# CatBoost Regression

**Table of Contents:**

1. [Load Data and Analyse Overall Dataset Features](#load)
2. [Data Preparation and Preprocessing](#data-preprocessing)
3. [CatBoost Regressor](#catboost-model)
4. [Test set predictions using KFolds](#test-preds)

In [None]:
import matplotlib.pyplot as plt
import numpy as np
import os
import pandas as pd
import seaborn as sns

from catboost import CatBoostRegressor, cv, Pool

from collections import defaultdict

from hyperopt import hp, fmin, tpe, STATUS_OK, STATUS_FAIL, Trials

import shap
from sklearn.decomposition import PCA
from sklearn.ensemble import RandomForestRegressor, GradientBoostingRegressor, BaggingRegressor
from sklearn.preprocessing import LabelEncoder, StandardScaler, OneHotEncoder
from sklearn.model_selection import train_test_split, KFold, cross_val_score, cross_val_predict
from sklearn.metrics import mean_squared_error, r2_score
from sklearn.linear_model import LinearRegression, Lasso, Ridge
from sklearn.pipeline import Pipeline

from tqdm import tqdm

<a id="load"></a>
## 1. Load Data and Analyse Overall Dataset Features

In [None]:
data_dir = "/kaggle/input/tabular-playground-series-feb-2021/"
train_df = pd.read_csv(os.path.join(data_dir, "train.csv"))
test_df = pd.read_csv(os.path.join(data_dir, "test.csv"))
train_df.head()

In [None]:
test_df.head()

<a id="data-preprocessing"></a>
## 2. Data Preprocessing: Creation of a data loader and preprocessor

Its important that we handle our numerical and categorical features appropriately prior to producing our models.

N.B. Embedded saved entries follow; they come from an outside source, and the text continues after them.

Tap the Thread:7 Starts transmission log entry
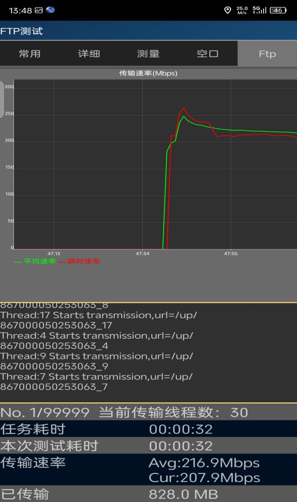This screenshot has height=502, width=297. [97, 381]
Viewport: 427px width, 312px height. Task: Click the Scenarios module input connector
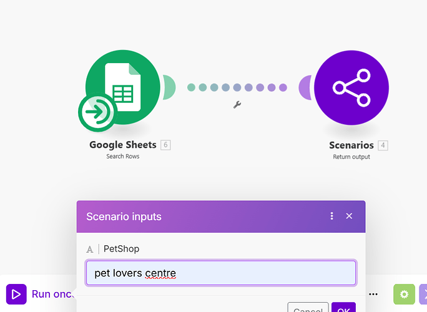click(306, 87)
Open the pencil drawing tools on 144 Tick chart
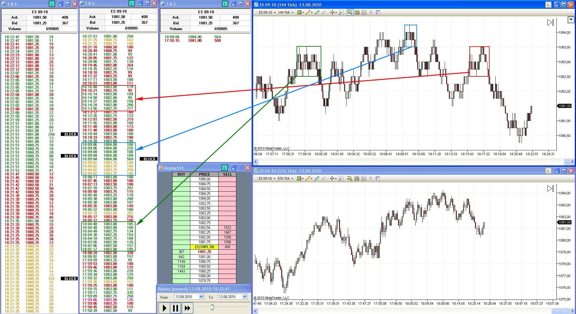This screenshot has width=576, height=314. [308, 12]
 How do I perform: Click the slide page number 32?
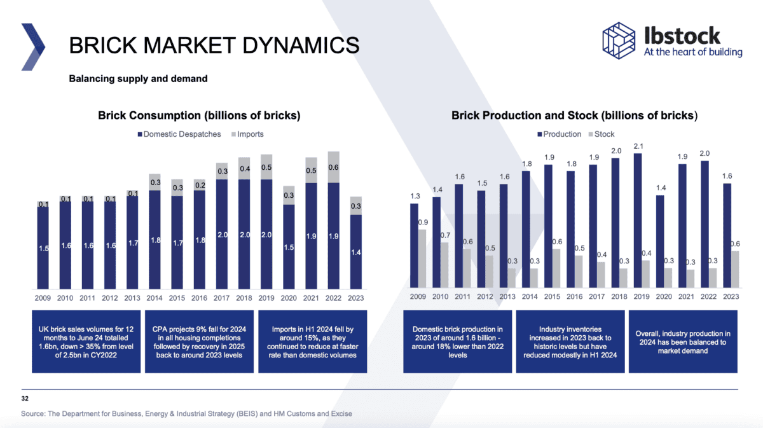25,397
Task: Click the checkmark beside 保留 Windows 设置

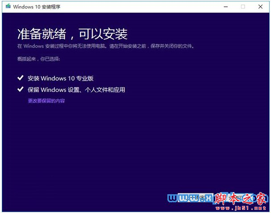Action: coord(20,90)
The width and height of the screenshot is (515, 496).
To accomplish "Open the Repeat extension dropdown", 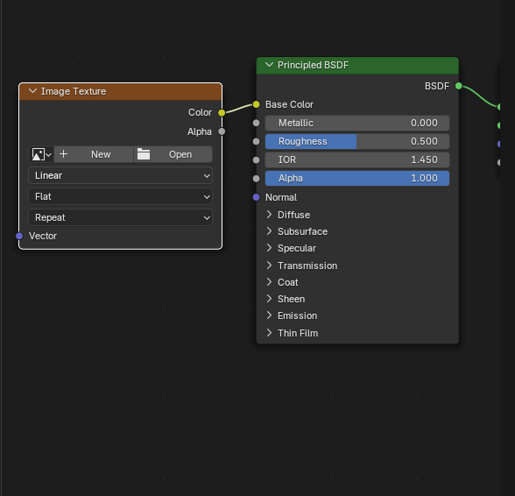I will 121,217.
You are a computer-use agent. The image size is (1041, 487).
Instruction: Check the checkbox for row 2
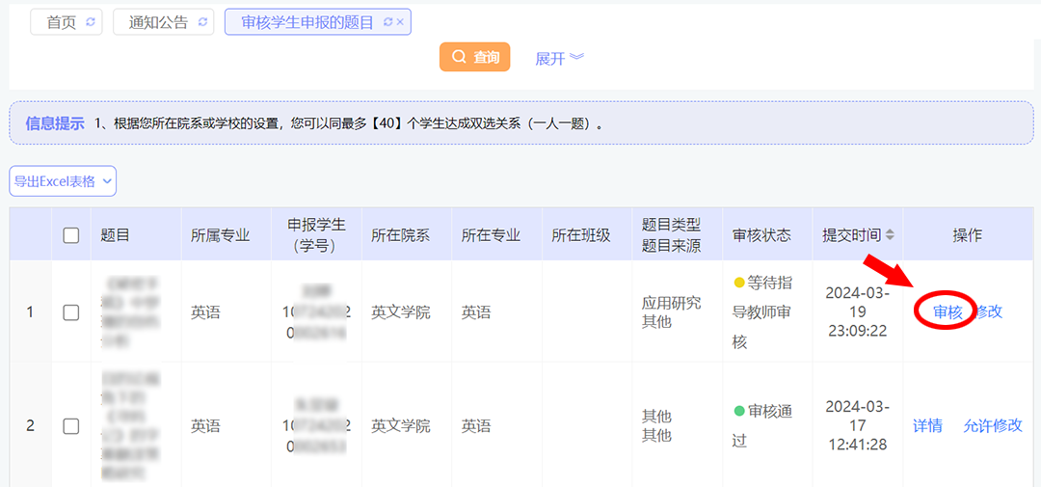coord(71,425)
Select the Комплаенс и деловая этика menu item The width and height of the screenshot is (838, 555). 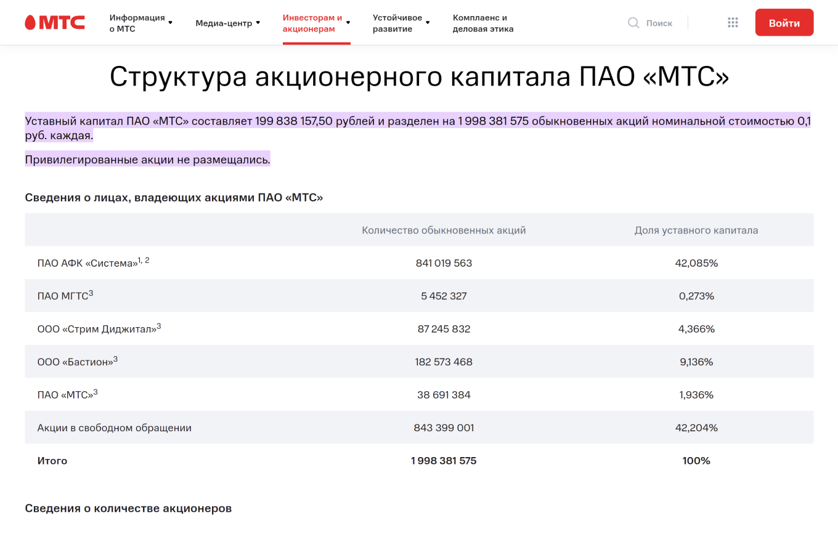(x=482, y=22)
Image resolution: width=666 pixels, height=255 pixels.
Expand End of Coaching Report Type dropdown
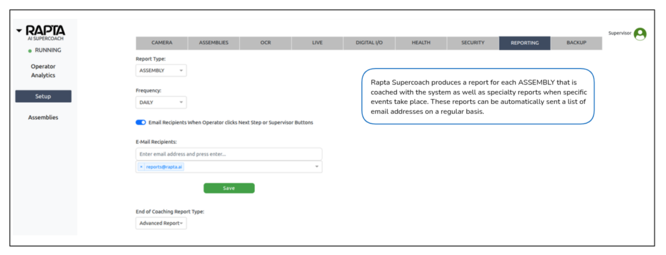point(161,223)
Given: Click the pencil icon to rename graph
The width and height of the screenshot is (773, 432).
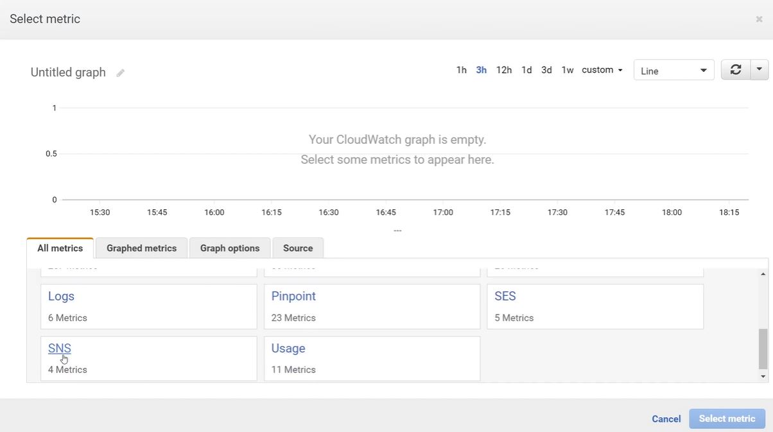Looking at the screenshot, I should [x=120, y=73].
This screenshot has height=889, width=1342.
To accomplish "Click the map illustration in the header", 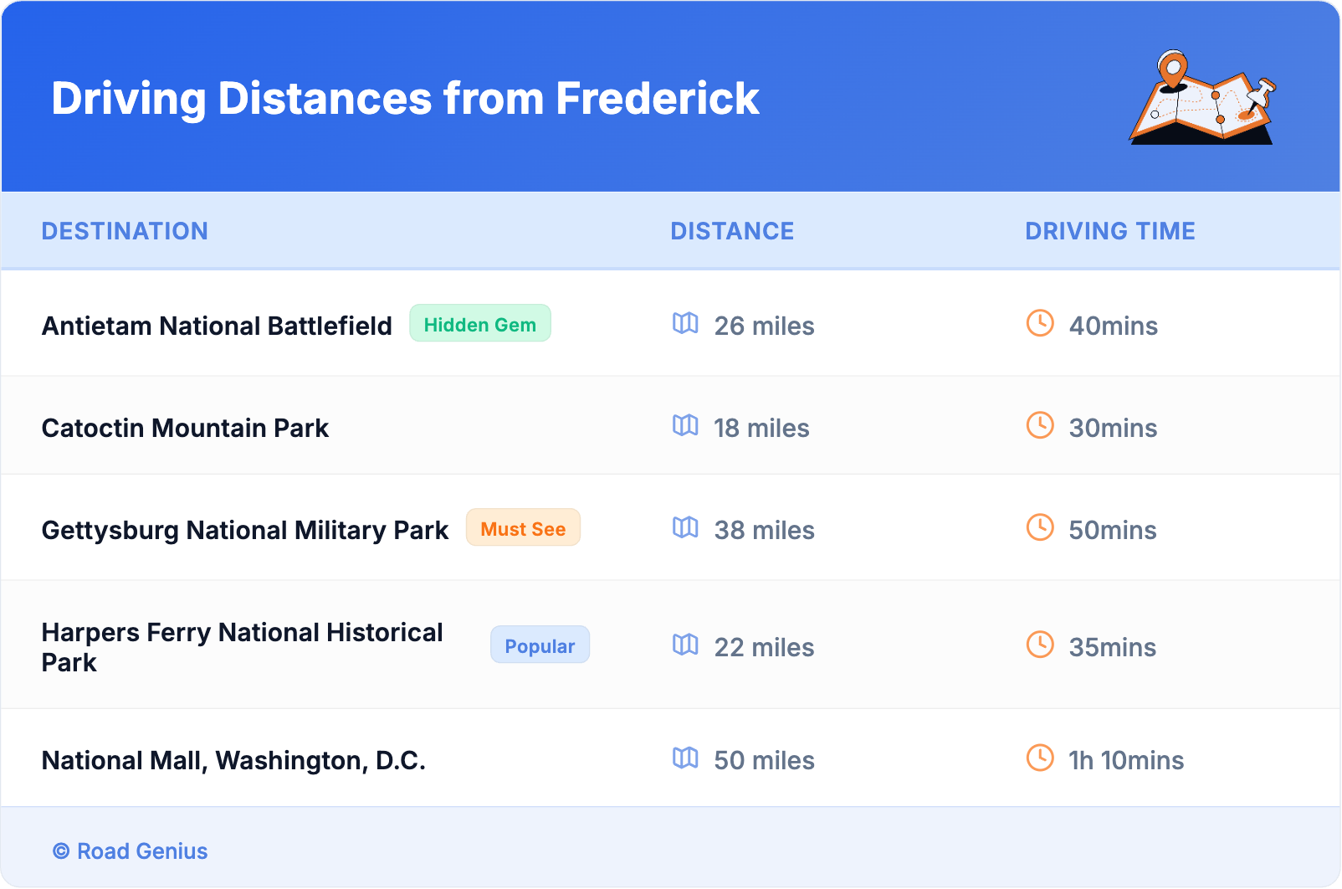I will (x=1202, y=98).
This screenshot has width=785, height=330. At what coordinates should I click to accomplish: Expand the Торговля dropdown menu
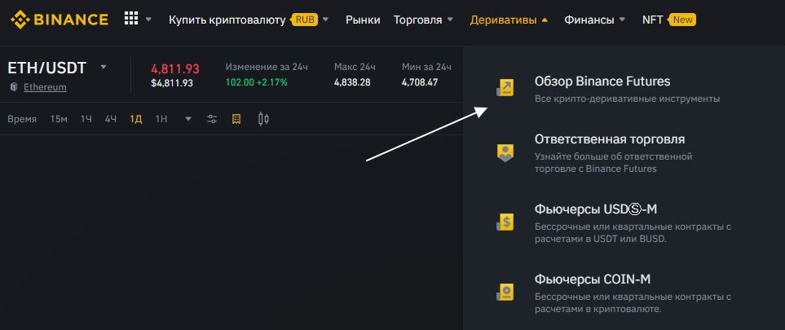point(423,20)
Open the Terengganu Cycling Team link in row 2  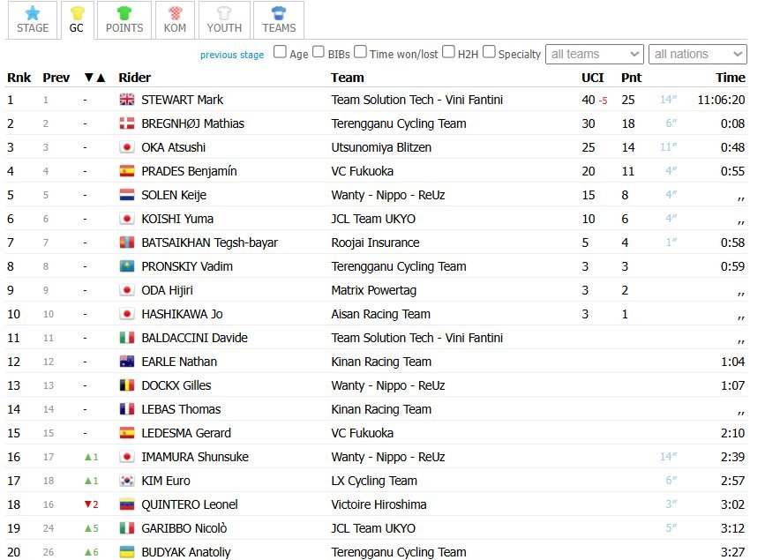(x=398, y=124)
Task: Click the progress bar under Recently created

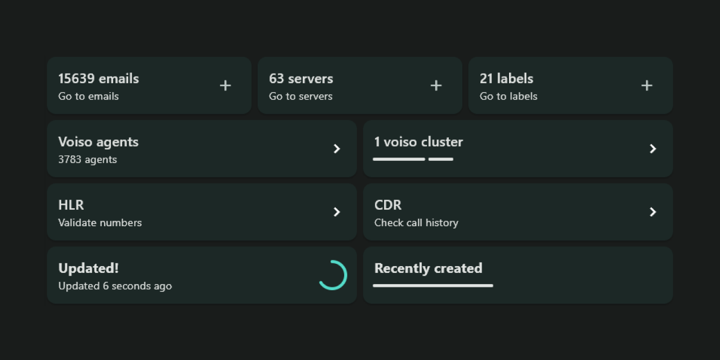Action: 433,286
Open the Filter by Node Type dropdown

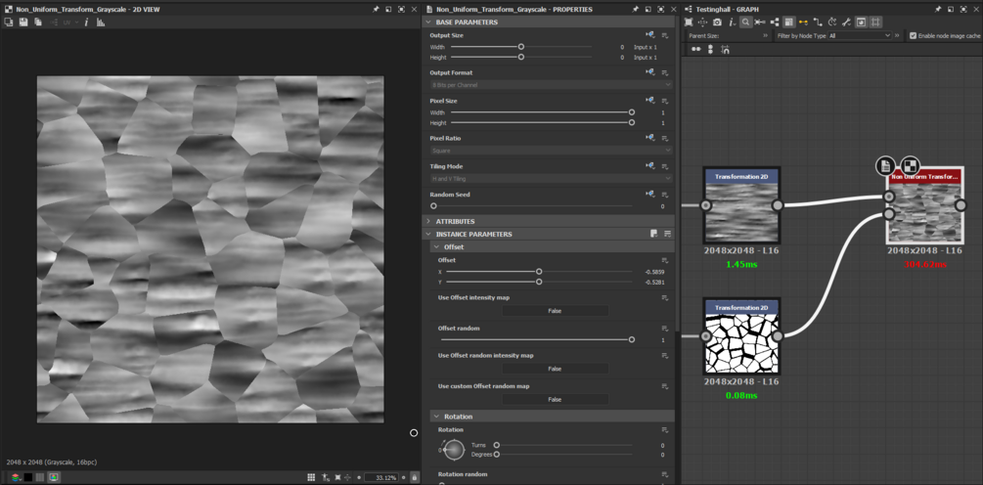859,35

We'll put together some preprocessing functions to encode our categorical features and standardise our numerical features. Whilst doing this, we'll also add support for combining some of the minority categories within our data features (since some are very imbalanced), and add support for producing additional dimensionality-reduced features (using PCA) to our dataset.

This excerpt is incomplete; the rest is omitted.